== Records shown ==

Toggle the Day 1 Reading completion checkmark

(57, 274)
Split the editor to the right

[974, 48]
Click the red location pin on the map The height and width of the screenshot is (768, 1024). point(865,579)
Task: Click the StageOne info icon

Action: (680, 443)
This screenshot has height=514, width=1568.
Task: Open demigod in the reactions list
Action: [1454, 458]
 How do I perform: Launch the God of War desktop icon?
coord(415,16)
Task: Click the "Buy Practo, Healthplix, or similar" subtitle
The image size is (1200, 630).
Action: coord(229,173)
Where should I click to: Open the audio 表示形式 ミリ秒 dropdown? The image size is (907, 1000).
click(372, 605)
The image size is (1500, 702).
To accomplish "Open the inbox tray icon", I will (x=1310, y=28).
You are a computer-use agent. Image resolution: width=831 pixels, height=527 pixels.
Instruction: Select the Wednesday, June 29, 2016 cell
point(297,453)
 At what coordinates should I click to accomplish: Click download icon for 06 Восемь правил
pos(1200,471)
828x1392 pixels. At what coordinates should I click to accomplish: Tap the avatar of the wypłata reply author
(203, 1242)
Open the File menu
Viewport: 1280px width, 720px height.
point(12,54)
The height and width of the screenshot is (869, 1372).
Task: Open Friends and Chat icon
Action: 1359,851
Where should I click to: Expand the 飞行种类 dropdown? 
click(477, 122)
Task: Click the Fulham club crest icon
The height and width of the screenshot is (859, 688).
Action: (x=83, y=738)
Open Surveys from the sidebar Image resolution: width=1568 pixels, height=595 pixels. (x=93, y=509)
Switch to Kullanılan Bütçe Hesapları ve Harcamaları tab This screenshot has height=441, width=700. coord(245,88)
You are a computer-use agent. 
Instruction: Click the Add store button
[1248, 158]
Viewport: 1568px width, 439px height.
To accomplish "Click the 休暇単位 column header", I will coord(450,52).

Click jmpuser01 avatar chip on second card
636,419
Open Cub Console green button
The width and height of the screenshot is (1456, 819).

===

● Required action: Every line above should be duplicated exactly as it stands.

● Written response:
Toggle the Day 1 Reading completion checkmark

(57, 274)
Split the editor to the right

[974, 48]
Click the red location pin on the map The height and width of the screenshot is (768, 1024). point(865,579)
Task: Click the StageOne info icon

Action: (680, 443)
This screenshot has height=514, width=1568.
Task: Open demigod in the reactions list
Action: [1454, 458]
 How do I perform: Launch the God of War desktop icon?
coord(415,16)
Task: Click the "Buy Practo, Healthplix, or similar" subtitle
The image size is (1200, 630).
Action: coord(229,173)
Where should I click to: Open the audio 表示形式 ミリ秒 dropdown? The image size is (907, 1000).
click(372, 605)
The image size is (1500, 702).
To accomplish "Open the inbox tray icon", I will (x=1310, y=28).
You are a computer-use agent. Image resolution: width=831 pixels, height=527 pixels.
Instruction: Select the Wednesday, June 29, 2016 cell
point(297,453)
 At what coordinates should I click to accomplish: Click download icon for 06 Восемь правил
pos(1200,471)
828x1392 pixels. At what coordinates should I click to accomplish: Tap the avatar of the wypłata reply author
(203, 1242)
Open the File menu
Viewport: 1280px width, 720px height.
point(12,54)
The height and width of the screenshot is (869, 1372).
Task: Open Friends and Chat icon
Action: 1359,851
Where should I click to: Expand the 飞行种类 dropdown? 
click(477, 122)
Task: Click the Fulham club crest icon
The height and width of the screenshot is (859, 688).
Action: (x=83, y=738)
Open Surveys from the sidebar Image resolution: width=1568 pixels, height=595 pixels. (x=93, y=509)
Switch to Kullanılan Bütçe Hesapları ve Harcamaları tab This screenshot has height=441, width=700. coord(245,88)
You are a computer-use agent. 
Instruction: Click the Add store button
[1248, 158]
Viewport: 1568px width, 439px height.
To accomplish "Click the 休暇単位 column header", I will coord(450,52).

Click jmpuser01 avatar chip on second card
636,419
Open Cub Console green button
The width and height of the screenshot is (1456, 819).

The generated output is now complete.